### Work instruction
Every line of the records below from the line with "This screenshot has width=740, height=509." up to and including the line with "Given: Open the Другие контакты section" must be reproduced exactly, and no line outside that range.

### Records shown
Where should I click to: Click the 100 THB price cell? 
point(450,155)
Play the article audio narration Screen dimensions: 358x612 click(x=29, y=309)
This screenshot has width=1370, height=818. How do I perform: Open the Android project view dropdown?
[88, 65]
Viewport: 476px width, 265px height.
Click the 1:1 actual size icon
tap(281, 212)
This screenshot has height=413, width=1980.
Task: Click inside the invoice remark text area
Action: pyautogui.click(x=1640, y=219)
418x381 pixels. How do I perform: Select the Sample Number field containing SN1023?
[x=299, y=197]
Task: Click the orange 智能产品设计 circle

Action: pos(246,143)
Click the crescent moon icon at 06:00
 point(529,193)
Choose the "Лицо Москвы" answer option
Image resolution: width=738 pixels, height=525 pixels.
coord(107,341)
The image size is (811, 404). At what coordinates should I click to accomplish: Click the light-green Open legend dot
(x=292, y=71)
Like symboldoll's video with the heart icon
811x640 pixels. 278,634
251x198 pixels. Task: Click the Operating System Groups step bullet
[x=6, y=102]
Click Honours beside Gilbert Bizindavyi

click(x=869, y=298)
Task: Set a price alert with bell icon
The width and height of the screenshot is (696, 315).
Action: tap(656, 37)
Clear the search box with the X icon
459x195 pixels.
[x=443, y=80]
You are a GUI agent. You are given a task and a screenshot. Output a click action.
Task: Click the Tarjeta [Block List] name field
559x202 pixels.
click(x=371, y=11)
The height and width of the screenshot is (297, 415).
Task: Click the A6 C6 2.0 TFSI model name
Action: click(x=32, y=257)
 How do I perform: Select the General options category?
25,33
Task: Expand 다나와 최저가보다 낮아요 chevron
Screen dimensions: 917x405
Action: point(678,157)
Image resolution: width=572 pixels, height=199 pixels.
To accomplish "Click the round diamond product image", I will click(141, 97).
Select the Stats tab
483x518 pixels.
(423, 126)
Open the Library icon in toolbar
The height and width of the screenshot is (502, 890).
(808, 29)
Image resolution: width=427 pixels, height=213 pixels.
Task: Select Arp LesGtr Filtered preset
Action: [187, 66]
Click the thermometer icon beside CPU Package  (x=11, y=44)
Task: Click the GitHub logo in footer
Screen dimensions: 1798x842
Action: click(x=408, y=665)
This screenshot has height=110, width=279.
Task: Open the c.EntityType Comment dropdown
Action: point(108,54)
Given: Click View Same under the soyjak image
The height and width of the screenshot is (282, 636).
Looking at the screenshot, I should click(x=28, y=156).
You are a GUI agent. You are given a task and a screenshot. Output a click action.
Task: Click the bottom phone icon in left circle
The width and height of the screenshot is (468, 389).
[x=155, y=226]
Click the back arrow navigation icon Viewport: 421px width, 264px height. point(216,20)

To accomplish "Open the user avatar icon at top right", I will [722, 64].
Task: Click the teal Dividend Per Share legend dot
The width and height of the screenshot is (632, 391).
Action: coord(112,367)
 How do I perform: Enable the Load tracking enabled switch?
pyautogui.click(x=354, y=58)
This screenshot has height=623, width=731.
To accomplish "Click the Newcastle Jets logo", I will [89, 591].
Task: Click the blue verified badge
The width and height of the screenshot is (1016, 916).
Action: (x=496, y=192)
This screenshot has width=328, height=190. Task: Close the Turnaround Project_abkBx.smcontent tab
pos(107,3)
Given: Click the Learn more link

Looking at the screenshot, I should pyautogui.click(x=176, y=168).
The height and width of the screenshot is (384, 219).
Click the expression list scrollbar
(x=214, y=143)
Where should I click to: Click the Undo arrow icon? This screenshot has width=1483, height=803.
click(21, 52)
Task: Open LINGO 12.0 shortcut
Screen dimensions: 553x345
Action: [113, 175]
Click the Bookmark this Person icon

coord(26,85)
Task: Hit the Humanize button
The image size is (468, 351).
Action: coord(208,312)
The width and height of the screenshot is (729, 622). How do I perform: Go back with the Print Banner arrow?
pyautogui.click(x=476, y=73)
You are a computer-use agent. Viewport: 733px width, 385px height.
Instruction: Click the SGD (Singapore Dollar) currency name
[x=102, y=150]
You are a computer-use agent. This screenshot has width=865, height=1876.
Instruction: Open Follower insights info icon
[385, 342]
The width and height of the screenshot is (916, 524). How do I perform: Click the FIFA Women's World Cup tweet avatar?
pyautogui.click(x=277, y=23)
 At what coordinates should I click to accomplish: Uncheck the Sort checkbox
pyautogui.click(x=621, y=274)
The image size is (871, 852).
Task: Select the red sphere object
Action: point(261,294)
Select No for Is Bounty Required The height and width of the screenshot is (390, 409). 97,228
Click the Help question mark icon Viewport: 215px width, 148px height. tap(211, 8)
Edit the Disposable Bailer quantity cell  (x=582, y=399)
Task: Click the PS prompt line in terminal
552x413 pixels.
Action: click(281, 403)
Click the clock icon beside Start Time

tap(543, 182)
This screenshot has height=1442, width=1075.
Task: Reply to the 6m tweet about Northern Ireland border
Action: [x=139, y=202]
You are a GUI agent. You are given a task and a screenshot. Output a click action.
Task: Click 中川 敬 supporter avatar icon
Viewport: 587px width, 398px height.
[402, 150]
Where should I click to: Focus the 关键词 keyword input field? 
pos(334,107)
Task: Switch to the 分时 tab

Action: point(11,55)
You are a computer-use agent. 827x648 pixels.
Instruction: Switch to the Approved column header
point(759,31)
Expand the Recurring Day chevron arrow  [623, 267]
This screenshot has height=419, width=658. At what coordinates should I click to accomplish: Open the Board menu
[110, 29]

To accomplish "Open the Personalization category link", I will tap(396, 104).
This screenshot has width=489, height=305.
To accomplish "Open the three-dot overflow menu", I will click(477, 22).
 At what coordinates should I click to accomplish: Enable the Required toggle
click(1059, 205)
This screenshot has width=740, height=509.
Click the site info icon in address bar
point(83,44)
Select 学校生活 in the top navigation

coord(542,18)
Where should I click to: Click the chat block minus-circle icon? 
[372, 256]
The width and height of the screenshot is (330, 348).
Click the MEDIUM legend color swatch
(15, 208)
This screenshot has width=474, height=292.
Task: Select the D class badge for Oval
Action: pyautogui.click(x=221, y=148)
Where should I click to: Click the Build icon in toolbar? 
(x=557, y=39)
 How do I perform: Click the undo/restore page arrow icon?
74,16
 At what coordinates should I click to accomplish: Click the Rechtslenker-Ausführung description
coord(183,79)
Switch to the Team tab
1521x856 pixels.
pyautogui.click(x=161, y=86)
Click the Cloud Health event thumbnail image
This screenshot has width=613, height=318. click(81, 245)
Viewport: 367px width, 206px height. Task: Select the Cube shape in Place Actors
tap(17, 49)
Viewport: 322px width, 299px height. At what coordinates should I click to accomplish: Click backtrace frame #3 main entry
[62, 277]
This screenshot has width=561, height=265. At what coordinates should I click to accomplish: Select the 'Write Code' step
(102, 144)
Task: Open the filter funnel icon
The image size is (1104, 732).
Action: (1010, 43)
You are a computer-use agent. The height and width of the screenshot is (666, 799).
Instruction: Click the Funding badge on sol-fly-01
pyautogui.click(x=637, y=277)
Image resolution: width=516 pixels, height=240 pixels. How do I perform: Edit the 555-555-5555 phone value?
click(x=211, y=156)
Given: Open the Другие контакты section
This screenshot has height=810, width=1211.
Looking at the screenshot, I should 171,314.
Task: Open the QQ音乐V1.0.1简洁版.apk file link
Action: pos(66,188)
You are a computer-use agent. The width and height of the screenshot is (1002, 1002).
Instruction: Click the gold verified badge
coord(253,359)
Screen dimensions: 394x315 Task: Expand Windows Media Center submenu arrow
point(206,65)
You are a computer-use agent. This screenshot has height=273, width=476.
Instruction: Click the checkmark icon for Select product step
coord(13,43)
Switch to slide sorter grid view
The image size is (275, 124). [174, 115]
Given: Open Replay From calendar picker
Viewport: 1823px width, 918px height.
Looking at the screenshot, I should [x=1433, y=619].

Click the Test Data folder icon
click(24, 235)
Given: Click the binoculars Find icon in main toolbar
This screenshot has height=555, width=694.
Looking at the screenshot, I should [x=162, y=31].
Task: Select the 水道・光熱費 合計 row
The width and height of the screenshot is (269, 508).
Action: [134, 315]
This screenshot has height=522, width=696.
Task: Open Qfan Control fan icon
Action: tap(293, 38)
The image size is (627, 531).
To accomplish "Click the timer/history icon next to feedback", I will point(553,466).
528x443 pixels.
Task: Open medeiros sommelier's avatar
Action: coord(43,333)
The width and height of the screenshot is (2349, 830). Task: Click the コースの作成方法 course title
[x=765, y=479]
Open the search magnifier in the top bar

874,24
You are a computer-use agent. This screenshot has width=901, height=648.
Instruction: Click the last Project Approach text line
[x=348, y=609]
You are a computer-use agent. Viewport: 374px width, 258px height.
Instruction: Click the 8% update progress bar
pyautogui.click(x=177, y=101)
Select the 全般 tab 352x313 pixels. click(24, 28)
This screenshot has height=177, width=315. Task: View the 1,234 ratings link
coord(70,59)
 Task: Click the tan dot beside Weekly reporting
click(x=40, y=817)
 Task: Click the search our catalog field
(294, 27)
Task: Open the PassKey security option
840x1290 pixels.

### Expected answer
This screenshot has width=740, height=509.
Click the site info icon in address bar
point(83,44)
Select 学校生活 in the top navigation

coord(542,18)
Where should I click to: Click the chat block minus-circle icon? 
[372, 256]
The width and height of the screenshot is (330, 348).
Click the MEDIUM legend color swatch
(15, 208)
This screenshot has width=474, height=292.
Task: Select the D class badge for Oval
Action: pyautogui.click(x=221, y=148)
Where should I click to: Click the Build icon in toolbar? 
(x=557, y=39)
 How do I perform: Click the undo/restore page arrow icon?
74,16
 At what coordinates should I click to accomplish: Click the Rechtslenker-Ausführung description
coord(183,79)
Switch to the Team tab
1521x856 pixels.
pyautogui.click(x=161, y=86)
Click the Cloud Health event thumbnail image
This screenshot has width=613, height=318. click(81, 245)
Viewport: 367px width, 206px height. Task: Select the Cube shape in Place Actors
tap(17, 49)
Viewport: 322px width, 299px height. At what coordinates should I click to accomplish: Click backtrace frame #3 main entry
[62, 277]
This screenshot has width=561, height=265. At what coordinates should I click to accomplish: Select the 'Write Code' step
(102, 144)
Task: Open the filter funnel icon
The image size is (1104, 732).
Action: (1010, 43)
You are a computer-use agent. The height and width of the screenshot is (666, 799).
Instruction: Click the Funding badge on sol-fly-01
pyautogui.click(x=637, y=277)
Image resolution: width=516 pixels, height=240 pixels. How do I perform: Edit the 555-555-5555 phone value?
click(x=211, y=156)
Given: Open the Другие контакты section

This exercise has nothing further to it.